Bambini prematuri

Un neonato si definisce pretermine se nasce prima di aver compiuto le 37 settimane di gestazione, ovvero prima di 259 giorni dalla data dell’ultima mestruazione. Se si considera il peso alla nascita, si parla di neonato di basso peso (LBW: Low Birth Weight) se ha un peso inferiore ai 2500 g, ma superiore  ai 1500 g. I neonati a bassissimo peso < ai 1500 g vengono definiti VLWB: Very Low Birth Weight.

Se si considera il peso alla nascita in rapporto alla età gestazionale si parla di: Neonato appropriato all’età gestazionale (AGA: Appropriate for Gestational Age), con peso tra il 10° e il 90° percentile. Il percentile è un concetto matematico che serve a capire quanto un dato (statura, peso, etc) si discosta dalla media (=50° percentile), quindi se è normale o no; con il percentile si paragona ad esempio il peso di un bambino con quello di 100 suoi coetanei normali e se il peso si colloca al 25° percentile, quel bambino avrà 75 bambini normali più pesanti di lui e 25 normali più leggeri. E’ patologico un dato che sta sotto al 3° percentile e sopra il 97°.

La prematurità interessa il 5-10% di tutti i neonati e compromette lo sviluppo anatomo-funzionale di tutti gli organi in modo inversamente proporzionale all’età gestazionale (quanto più bassa è l’età gestazionale, tanto più grave è il ritardo di maturazione). Gli organi più esposti sono il polmone, il cervello, l’intestino e la retina. La compromissione degli altri organi è soprattutto in relazione a prematurità grave ed a esiti di sofferenza fetale ed asfissia alla nascita.

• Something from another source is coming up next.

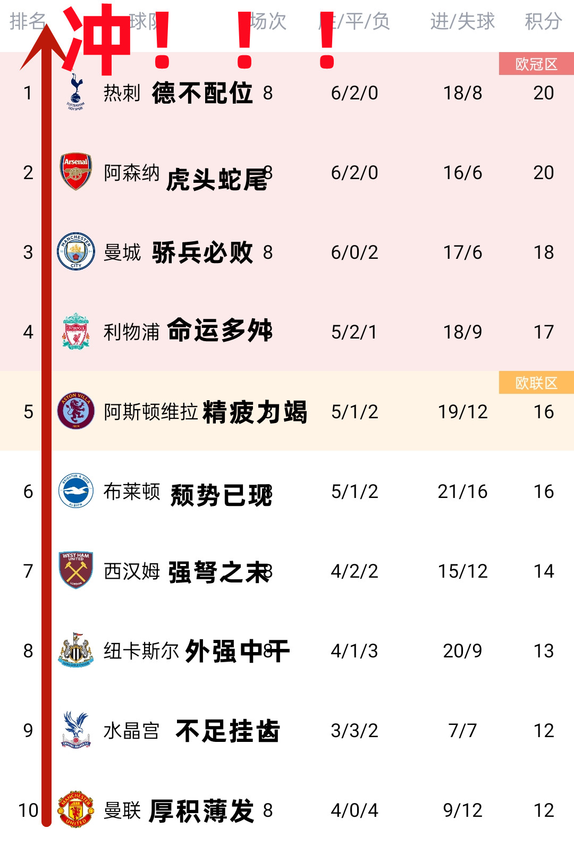Select the Brighton club badge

I neonati pretermine, sono a rischio di complicanze nel periodo perinatale (aumentata incidenza di asfissia, sindrome da aspirazione di meconio, enterite necrotizzante, ipotermia, ipoglicemia, iperbilirubinemia, policitemia) e l’incidenza di patologia alla nascita si avvicina al 40% nei neonati con evidente stato di malnutrizione.

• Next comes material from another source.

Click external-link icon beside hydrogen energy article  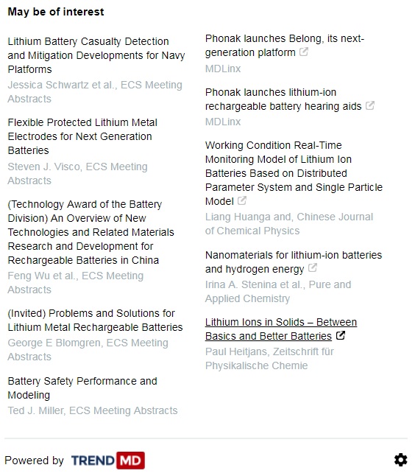point(313,268)
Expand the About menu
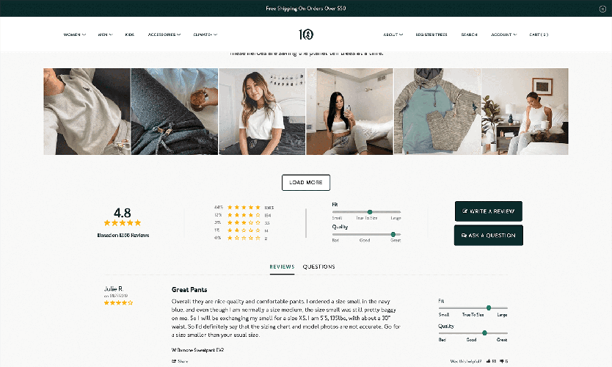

Questi bambini sono sempre ricoverati nelle Unità di Terapia Intensiva Neonatale, dove vengono gestiti da personale specializzato il cui obiettivo è di impedire la comparsa di infezioni batteriche e micotiche nel prematuro, di alimentarlo correttamente con latti speciali per prematuri al fine di raggiungere quanto prima un peso accettabile per il proseguimento della sua crescita.

Lo sapevate che…

Con il termine meconio si intende quel materiale che riempie l’intestino del neonato, di colore verde nerastro, vischioso, costituito da acqua, bile ispessita, secreti intestinali, muco, cellule di sfaldamento delle mucose ecc., e che viene emesso dopo la nascita, in genere nelle prime 24-48 ore di vita. La presenza di meconio nel liquido amniotico deve essere considerata un segno distintivo di sofferenza fetale. Si verifica in circa il 10% di tutti i parti, in prevalenza nei neonati con ritardo di crescita intrauterina e nei neonati post-maturi, nati cioè dopo la 42° settimana di gestazione. Molti neonati con una colorazione meconiale del liquido amniotico non mostrano segni di depressione, sebbene sia possibile che un breve periodo di asfissia abbia indotto l’emissione di meconio prima che fosse espletato il parto. 

Indice APGAR

Ideato dalla neonatologa Virginia Apgar, ha lo scopo di stabilire se il bimbo, superato lo sforzo legato al parto, presenta qualche sofferenza che richieda eventuali cure. Sono presi in considerazione 5 parametri vitali, indicativi della capacità del neonato a sopravvivere in modo autonomo.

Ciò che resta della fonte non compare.